Я слышал, что речь идет о заговоре, о десяти тысячах тростей-шпаг, обнаруженных у одного торговца, о шестнадцати тысячах савояров, готовых вступить во Францию через Дофине, — разрушить все эти козни можно было с помощью единения. Говорилось также о беженцах из Люксембурга, под предлогом охоты собиравшихся в лесу близ Тьонвиля, но, благодаря единению, их можно было не бояться.

Робеспьер говорил почти десять минут и, возможно, добился бы тишины в зале, когда вновь прибывший отвлек внимание слушателей от трибуны, заставив их повернуться к двери.

Это был Шарль Ламет, герой дуэли, о которой рассказывал Мирабо. Правую руку он держал на перевязи, но, если не считать этого, по-видимому, чувствовал себя превосходно.

Все столпились вокруг пришедшего, как раньше — вокруг Мирабо, но с совсем иными чувствами.

Шарль Ламет дружил со всей интеллектуальной молодежью, составлявшей большинство Якобинского клуба. Дюпле показал мне профессора Лагарпа (он подошел к нему и поклонился), поэта Шенье, художника Давида, трагика Тальма́, Андриё, Седена, Ларива, Берне, Шамфора — в общем, всех аристократов духа.

Я повернулся к трибуне: вокруг нее никого не осталось. Робеспьер спускался в зал, смотря на эту пеструю, шумную, веселую, исполненную жизнерадостности и задора толпу одним из взглядов, характерных только для него и, казалось, бросавших вызов будущему.
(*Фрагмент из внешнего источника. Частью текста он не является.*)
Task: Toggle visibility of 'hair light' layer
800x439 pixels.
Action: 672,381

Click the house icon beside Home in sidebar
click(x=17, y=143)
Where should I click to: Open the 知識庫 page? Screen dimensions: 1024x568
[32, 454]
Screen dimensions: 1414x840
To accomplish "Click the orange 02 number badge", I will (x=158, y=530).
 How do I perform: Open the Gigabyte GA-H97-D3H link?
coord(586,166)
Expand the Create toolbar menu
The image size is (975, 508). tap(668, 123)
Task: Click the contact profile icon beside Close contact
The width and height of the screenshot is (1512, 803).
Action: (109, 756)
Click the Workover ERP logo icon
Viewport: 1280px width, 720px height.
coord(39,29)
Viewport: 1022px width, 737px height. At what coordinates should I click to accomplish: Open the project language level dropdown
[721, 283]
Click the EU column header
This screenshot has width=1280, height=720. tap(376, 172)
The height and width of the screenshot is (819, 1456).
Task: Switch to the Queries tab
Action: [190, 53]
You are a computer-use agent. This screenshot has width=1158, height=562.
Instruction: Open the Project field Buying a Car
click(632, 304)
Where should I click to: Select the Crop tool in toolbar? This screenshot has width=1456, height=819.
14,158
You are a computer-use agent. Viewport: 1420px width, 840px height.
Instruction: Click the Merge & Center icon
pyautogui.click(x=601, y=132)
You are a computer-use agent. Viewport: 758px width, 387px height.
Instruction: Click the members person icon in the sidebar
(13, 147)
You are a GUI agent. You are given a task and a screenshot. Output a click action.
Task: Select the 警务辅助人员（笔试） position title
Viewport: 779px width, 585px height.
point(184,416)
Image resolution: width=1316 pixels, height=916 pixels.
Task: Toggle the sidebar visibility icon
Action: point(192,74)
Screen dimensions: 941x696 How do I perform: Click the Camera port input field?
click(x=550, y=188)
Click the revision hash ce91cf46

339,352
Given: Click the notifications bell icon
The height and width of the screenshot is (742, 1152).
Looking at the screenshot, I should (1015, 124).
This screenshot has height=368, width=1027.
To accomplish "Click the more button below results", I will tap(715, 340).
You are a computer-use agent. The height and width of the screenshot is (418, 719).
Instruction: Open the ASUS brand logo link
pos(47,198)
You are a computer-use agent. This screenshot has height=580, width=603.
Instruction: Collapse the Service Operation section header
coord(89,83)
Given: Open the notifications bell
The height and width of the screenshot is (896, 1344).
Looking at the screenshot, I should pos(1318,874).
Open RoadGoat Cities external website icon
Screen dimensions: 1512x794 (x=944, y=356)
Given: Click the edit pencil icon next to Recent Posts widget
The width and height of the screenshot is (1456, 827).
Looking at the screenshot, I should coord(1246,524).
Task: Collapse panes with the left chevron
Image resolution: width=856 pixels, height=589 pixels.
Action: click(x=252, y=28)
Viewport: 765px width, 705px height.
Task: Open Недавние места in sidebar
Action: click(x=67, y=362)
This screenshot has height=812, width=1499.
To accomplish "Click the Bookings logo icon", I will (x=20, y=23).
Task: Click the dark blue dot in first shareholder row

Никто не вспомнил, что он поднимался на трибуну, никто не заметил, как он с нее сошел, никто, кроме, наверное, меня, не видел того исполненного ненависти взгляда, каким он окинул этих ораторов, этих «выдумщиков», этих художников, этих писателей, этих артистов; они творили революцию одновременно на трибуне, в театре, в газетах, в литературе, в модах, в нравах, но почти все должны были остановиться на полпути или пройти три четверти дороги, тогда как ему, гению упорства, предстояло идти до конца и, наверное, остановиться в своем движении слишком рано.

Признаюсь, у меня закружилась голова, когда мне стали называть все эти имена, уже прославившиеся или только устремляющиеся к славе.